For Cinderella, it was a royal ball, but for modern girls, the prom is often the event of a lifetime. For both, the problem is not having a suitable dress for the event, and no money to buy one. Cinderella gave up on attending the ball because of it, and many young ladies today must do the same.
In the fairy tale, a fairy godmother stepped into Cinderella’s life and saved the evening by providing a gorgeous gown and spectacular glass slippers so she could attend the ball and dazzle the prince. Now some modern day “godmothers” are helping high school girls in much the same way. They aren’t creating the gowns with magic, but they are donating their time and talents to provide free dresses and accessories for the girls in their town.
Our Cinderella’s Closet
Many families in our area, like those in towns across the country, have been hard hit by job loss and lower incomes during the past few years. They have little money left for “extras” like prom gowns, which sell for upwards of $100. In our town, a program named Cinderella’s Closet was created in response to the need, and it has proven to be very successful.
Our local group has been offering the service for several years, with the help of donations from area families and businesses. The group collects new and gently used dresses across the county from both residents and stores. Then they contact local businesses to find a location for their “showroom.” The starry-eyed girls make an appointment, and a “fairy godmother” helps them choose the perfect dress for their dream evening. Total cost to the student? Nothing.
One of the First Cinderella’s Closets
Similar programs have been organized across the country, run by the schools themselves, local civic organizations and even churches. The oldest and largest organized Cinderella’s Closet I found is located in Edmonton, Canada. Officially named “The Cinderella’s Closet Foundation,” this group has a catchy slogan: “…sometimes you just need something to wear from people who care.” They also have a formal Mission Statement: “It is our mission to provide graduation attire for those students who require financial assistance.” They have operated as a registered Canadian charity for over 7 years, and have no salaried employees.
As their website states: “Everything collected, both monetary and in kind, goes directly to benefit the Graduates in our program, at no cost to the student.” They have a large group of volunteers, dubbed “Fairy Godmothers,” who give their time, friendship and support to keep the Closet functioning each year.
A Cinderella’s Closet in Kentucky, started in 2007, had a more fairy tale like beginning. The founding woman was shopping at a consignment store when she overheard a teenaged girl ask the clerk if a gown on display could be put on hold while she figured out how to pay for it.

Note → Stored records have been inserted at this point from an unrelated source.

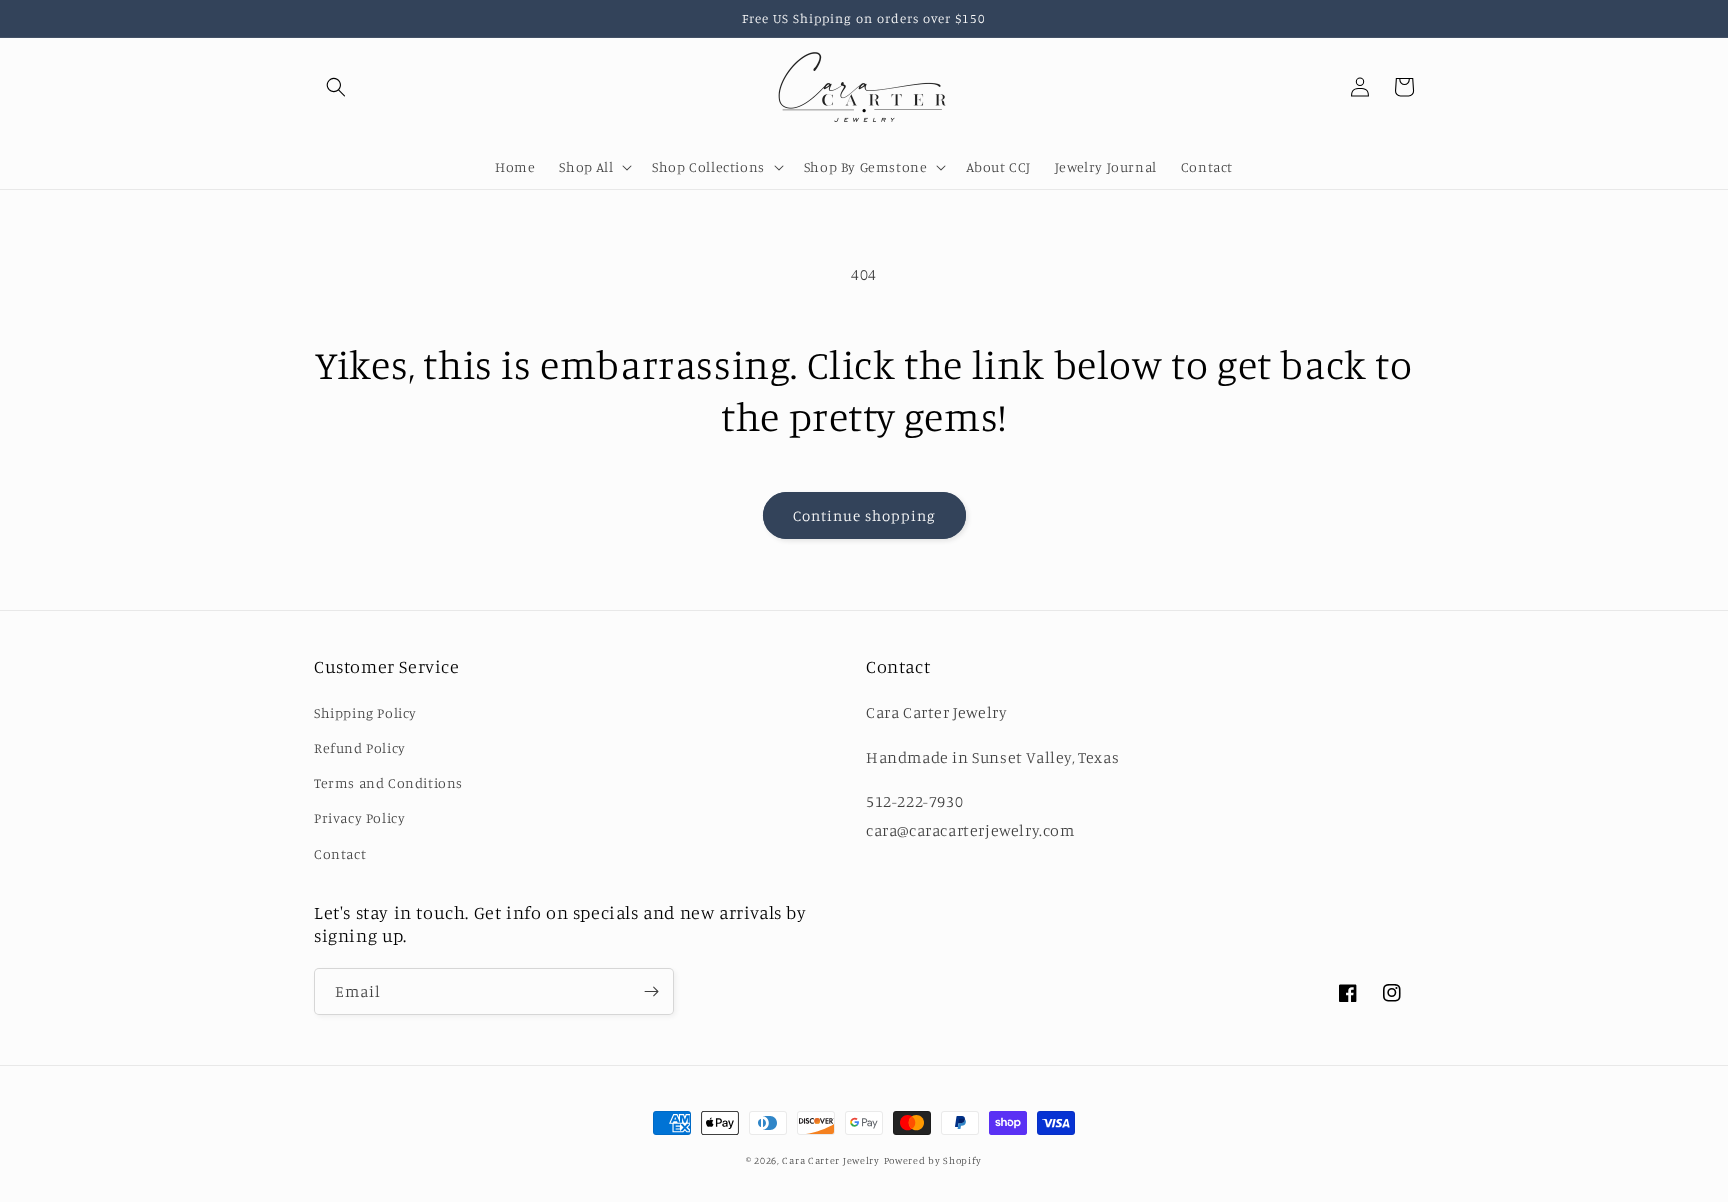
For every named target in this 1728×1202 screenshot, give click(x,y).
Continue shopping (864, 515)
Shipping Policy (365, 712)
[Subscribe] (651, 991)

The girl asked her foster mother for the money, but the price of a prom dress was beyond their budget. Seeing the girl’s disappointment, the kind stranger bought the dress for her. Tears flooded the girl’s eyes as she thanked the woman, saying, “I’ll look just like Cinderella!”
Shortly afterwards, Cinderella’s Closet formally began as a ministry of Immanuel United Methodist Church. Since then almost 1,500 girls have found the dress of their dreams there.
Four years ago Hazen Union School’s student council offered a Cinderella’s Closet. Racks of donated dresses were offered for $25 or less, with the proceeds benefitting the student council and its programs. Their Closet was set up in the high school cafeteria. Wood shop students built dress racks and a platform in front of a wall mirror so the young princesses could better decide on the perfect gown.
In this case, a local bridal and formal store donated many of their discontinued dresses to the event. The store also donated certificates for the Hazen boys to get $20 off a tuxedo rental.
What It Means to You
If you have a daughter who needs a prom dress, check local papers or the school office to determine if there is a Cinderella’s Closet near you. Churches are another good place to look, as many of them have taken up the challenge of helping the young women in their community.
If you don’t find one in your community, why not consider starting one? There are probably many other families in need with “godmothers” who would be willing to give their time. Local stores are always looking for positive publicity. I’m sure many of the organizations listed in my reference section would be happy to tell how to get started. You might be surprised at the response of your neighbors if they know there is a need!